## Wednesday, October 9, 2013

### Weak Instruments with a Small Panel

This post is in response to a comment by Luis Enrique on my previous post:

"As somebody who regularly consumes cross-country empirical research based on IV
regressions with samples of 50-100, I found this quite alarming. But then most
of the papers I read will be panel, with T of let's say 50.

This question may reveal shocking ignorance, but if the number of observations
in a panel (N*T) is say 100 * 50, does that translate into a (very) safe
sample size?" - Luis

My response:

Thanks for asking. I am no expert on time series so my opinion should really
be regarded with a grain of salt. First off, the key to remember is that the
problem is the result of a weak instrument.

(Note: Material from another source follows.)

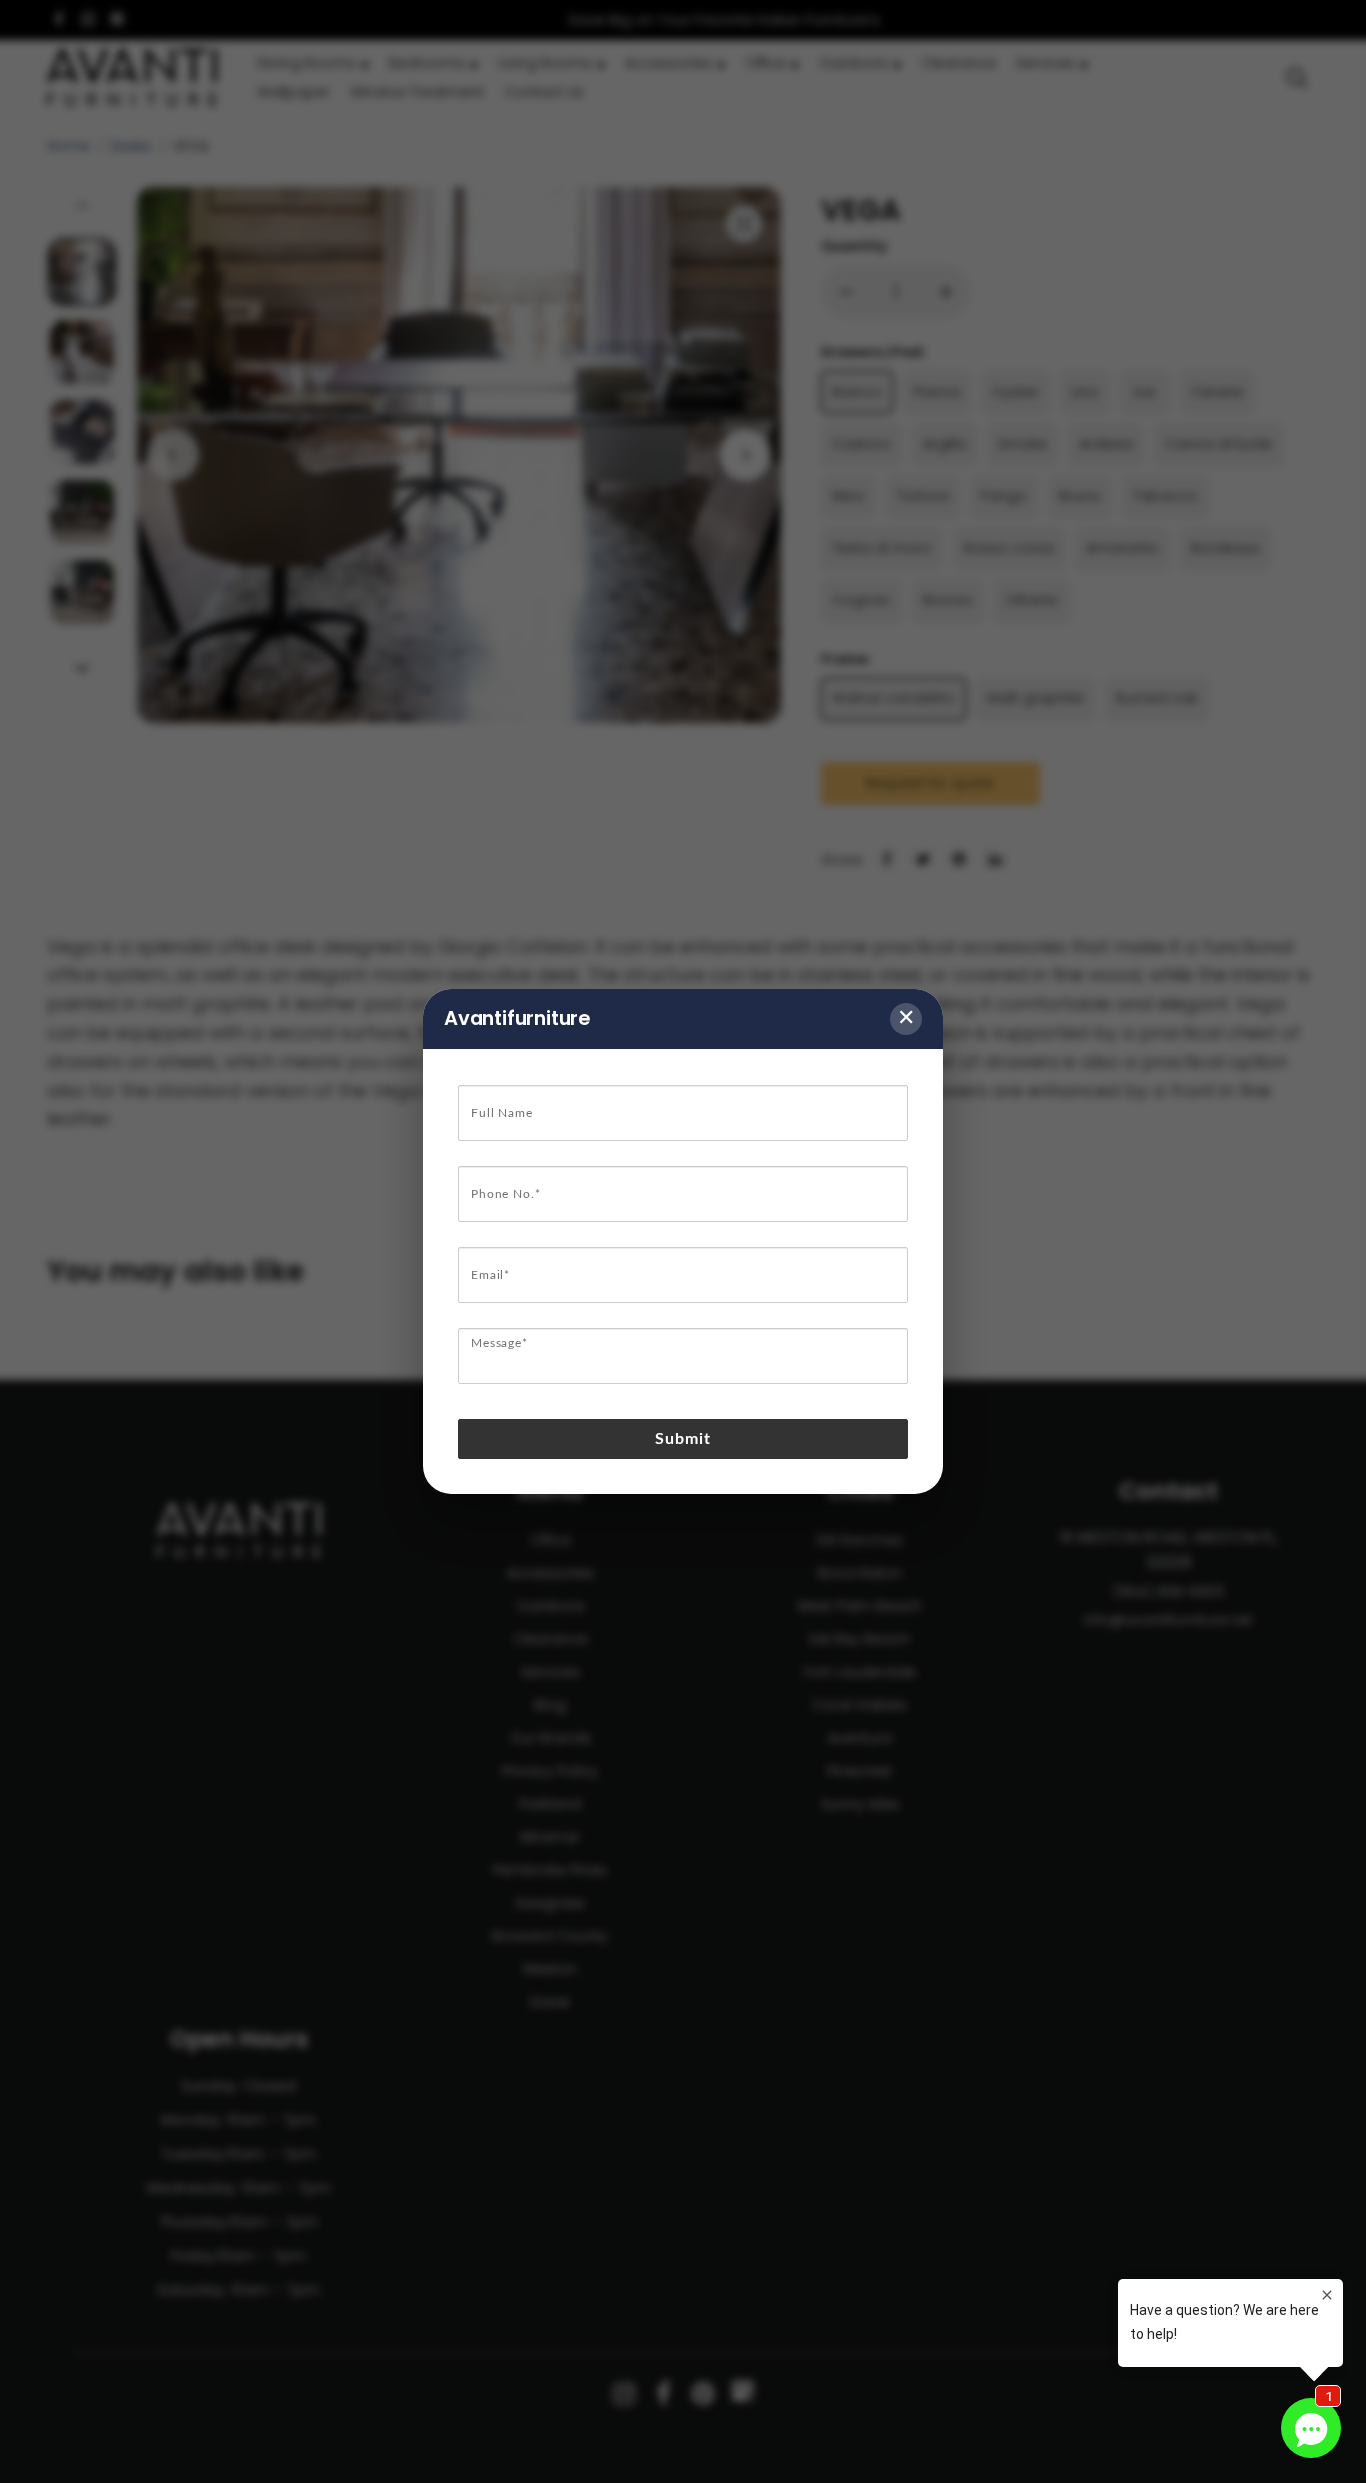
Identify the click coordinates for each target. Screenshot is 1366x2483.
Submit (683, 1439)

As the first stage R-squared on
the 2SLS approaches 1 the IV estimator becomes the OLS estimator which has
the same properties of OLS.

However, as the first stage R-squared approaches zero we start suffering
serious problems with IV in terms of both bias and efficiency.

Based on the cross sectional simulation, I would say that given a similarly
weak instrument, if each year's observation within each country is independent
then a panel of 100*50 should not be a problem. However, we expect explanatory
variables to be serially correlated and instruments to be often a 1 time only policy
changes which are extremely serially correlated which reduces the effective sample size
since each observation of the instrument can no longer be seen as independent.

Let's see how data generated in this manner may behave.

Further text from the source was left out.